Can you continue the passage on interference waves in OFDM reception, picking up after its last sentence?

» Page:
++++
When a frequency-domain signal which is obtained by fast-Fourier-transforming the interference wave illustrated in FIG. 4 is added, for example, to the frequency-domain received signal DF1 having the plurality of subcarriers illustrated in FIG. 2, the interference wave may overlap the center frequency of each subcarrier illustrated in FIG. 2, and the center frequency of each subcarrier corresponds to null points of adjacent subcarriers, resulting in destruction of the orthogonal relationship. The subcarriers overlapped by the interference wave may not be demodulated normally.

An interference wave may be removed from or attenuated in the time-domain received signal DT2 before a fast Fourier transform. When an interference wave exists within the bandwidth of a desired signal, the interference wave exists within a narrow frequency band in the time-domain received signal DT2. Therefore, even if a received signal within the bandwidth of the interference wave is removed or attenuated and errors occur in some subcarriers of the desired signal, the errors may be corrected through de-interleaving or error correction performed by the demodulation/error correction circuit 20.

In the frequency-domain received signal DF1 after the fast Fourier transform, since the electric power of an interference wave extends over a wide frequency band as illustrated in FIG. 4, errors may occur in many subcarriers and therefore error correction may not be performed.

FIG. 5 illustrates an exemplary frequency spectrum. The frequency spectrum illustrated in FIG. 5 may be a frequency spectrum after a modulated interference wave IW is fast-Fourier-transformed. A main lobe of the interference wave IW, for example, the bandwidth of the interference wave IW, is formed over a frequency band from 2f to 3f. Side lobes are formed in wide ranges on both sides of the bandwidth of the interference wave IW as in FIG. 3. The frequency characteristics of the interference wave IW may not have a symmetrical shape.

When signals for digital broadcasting and signals for analog broadcasting are both in use, a signal for analog broadcasting may exist within the bandwidth of a signal for digital broadcasting corresponding to a desired signal, as an interference wave. A distorted interference wave such as that illustrated in FIG. 5 may occur. An interference wave generated by a wireless communication apparatus itself may exist within the bandwidth of the desired signal.

FIG. 6 illustrates an exemplary frequency spectrum. The frequency spectrum illustrated in FIG. 6 may be a frequency spectrum in which the frequency spectrum of the interference wave IW illustrated in FIG. 5 is superimposed on the frequency spectrum of the OFDM frequency-domain received signal DF1 illustrated in FIG. 2. In the frequency-domain received signal DF1 after the fast Fourier transform illustrated in FIG. 2, since the center frequency of each of the subcarriers SC1 to SC5 corresponds to null points of respective adjacent subcarriers, the subcarriers may not be affected. When the interference wave IW illustrated in FIG. 5 is superimposed on the frequency-domain received signal DF1, the spectrum of the interference wave IW that extends over a wide frequency band is superimposed on the center frequencies of many subcarriers as illustrated in FIG. 6, whereby the subcarriers, for example, the orthogonality between the subcarriers being affected. Therefore, errors in the subcarriers may not be corrected.
++++
» Text and element-pointing records:
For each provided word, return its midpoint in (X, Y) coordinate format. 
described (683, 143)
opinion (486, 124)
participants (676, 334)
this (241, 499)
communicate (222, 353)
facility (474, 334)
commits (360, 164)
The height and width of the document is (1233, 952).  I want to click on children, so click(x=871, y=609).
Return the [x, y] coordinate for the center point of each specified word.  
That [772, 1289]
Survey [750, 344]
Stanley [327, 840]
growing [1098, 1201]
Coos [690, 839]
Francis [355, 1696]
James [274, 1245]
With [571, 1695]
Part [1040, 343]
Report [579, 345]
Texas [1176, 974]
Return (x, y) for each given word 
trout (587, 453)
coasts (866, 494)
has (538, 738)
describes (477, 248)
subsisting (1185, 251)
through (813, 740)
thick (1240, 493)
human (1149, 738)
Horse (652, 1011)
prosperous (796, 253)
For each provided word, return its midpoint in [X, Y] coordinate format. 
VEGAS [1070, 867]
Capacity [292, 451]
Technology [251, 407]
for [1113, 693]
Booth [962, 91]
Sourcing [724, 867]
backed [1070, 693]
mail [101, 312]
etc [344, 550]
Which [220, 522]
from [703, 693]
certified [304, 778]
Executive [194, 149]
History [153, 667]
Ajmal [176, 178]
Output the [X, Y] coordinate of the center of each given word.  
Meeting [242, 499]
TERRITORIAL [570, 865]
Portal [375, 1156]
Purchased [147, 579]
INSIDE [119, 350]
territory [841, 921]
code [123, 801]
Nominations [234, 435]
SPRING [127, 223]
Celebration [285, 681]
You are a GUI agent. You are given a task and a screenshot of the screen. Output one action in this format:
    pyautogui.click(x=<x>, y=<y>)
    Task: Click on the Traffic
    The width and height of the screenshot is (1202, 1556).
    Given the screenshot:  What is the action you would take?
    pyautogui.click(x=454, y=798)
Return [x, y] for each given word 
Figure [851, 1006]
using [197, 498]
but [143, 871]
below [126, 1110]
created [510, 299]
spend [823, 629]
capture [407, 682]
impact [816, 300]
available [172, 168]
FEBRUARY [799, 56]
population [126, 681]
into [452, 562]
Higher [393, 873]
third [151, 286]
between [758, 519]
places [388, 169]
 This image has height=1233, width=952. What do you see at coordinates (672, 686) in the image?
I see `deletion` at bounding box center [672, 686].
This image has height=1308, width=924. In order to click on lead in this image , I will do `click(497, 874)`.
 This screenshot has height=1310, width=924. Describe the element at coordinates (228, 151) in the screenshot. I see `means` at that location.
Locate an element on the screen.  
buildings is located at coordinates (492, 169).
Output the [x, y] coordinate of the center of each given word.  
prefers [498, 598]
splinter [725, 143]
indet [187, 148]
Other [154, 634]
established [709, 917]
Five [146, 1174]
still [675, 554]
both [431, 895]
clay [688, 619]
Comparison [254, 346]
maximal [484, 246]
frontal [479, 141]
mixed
++++
» Response to the task:
An interference wave that exists within the bandwidth of a desired signal may be removed from or attenuated in an analog or a digital signal before a fast Fourier transform.

FIG. 7 illustrates exemplary frequency characteristics and exemplary attenuation characteristics. The frequency characteristics illustrated in FIG. 7 may be frequency characteristics of an interference wave, and the attenuation characteristics illustrated in FIG. 7 may be attenuation characteristics of the band-elimination filter BEF. Since the band-elimination filter BEF that removes or attenuates an interference wave is provided before a fast Fourier transform, the effect on the orthogonality between subcarriers is reduced, which may enable an appropriate demodulation of a desired signal. Since the desired signal may be attenuated appropriately, the attenuation characteristics of the band-elimination filter BEF may correspond to the frequency characteristics (frequency spectrum) of the interference wave.

FIG. 7 illustrates exemplary frequency characteristics. The abscissa illustrated in FIG. 7 represents the frequency, and the ordinate illustrated in FIG. 7 represents the electric power and the attenuation amount. The frequency characteristics illustrated in FIG. 7 may be frequency characteristics of a desired signal DW and frequency characteristics of an interference wave IW. The frequency characteristics of the interference wave IW may have, for example, a symmetrical shape. When the band-elimination filter BEF includes, for example, an LC circuit, the attenuation characteristics BEF-C have a symmetrical shape with a particular frequency as the center thereof as illustrated in FIG. 7, and therefore may not correspond to the shape of the frequency characteristics of the interference wave IW. In portions 30 illustrated in FIG. 7, frequency bands of the desired signal DW that are not affected by the interference wave IW may be removed or attenuated by the band-elimination filter BEF.

FIG. 8 illustrates an exemplary frequency characteristics and an example of the attenuation characteristics. The frequency characteristics illustrated in FIG. 8 may be frequency characteristics of an interference wave IW and the attenuation characteristics illustrated in FIG. 8 may be attenuation characteristics of the band-elimination filter BEF. The frequency characteristics of the interference wave IW may not have, for example, a symmetrical shape. The attenuation characteristics BEF-C of the band-elimination filter BEF have a symmetrical shape as in FIG. 7. In a portion 30A, the attenuation amount BEF-C of the band-elimination filter BEF is larger than the electric power of the interference wave IW, which may cause the desired signal DW to be attenuated. In a portion 30B, the attenuation amount BEF-C of the band-elimination filter BEF is smaller than the electric power of the interference wave IW, which may result in insufficient attenuation of the interference wave IW.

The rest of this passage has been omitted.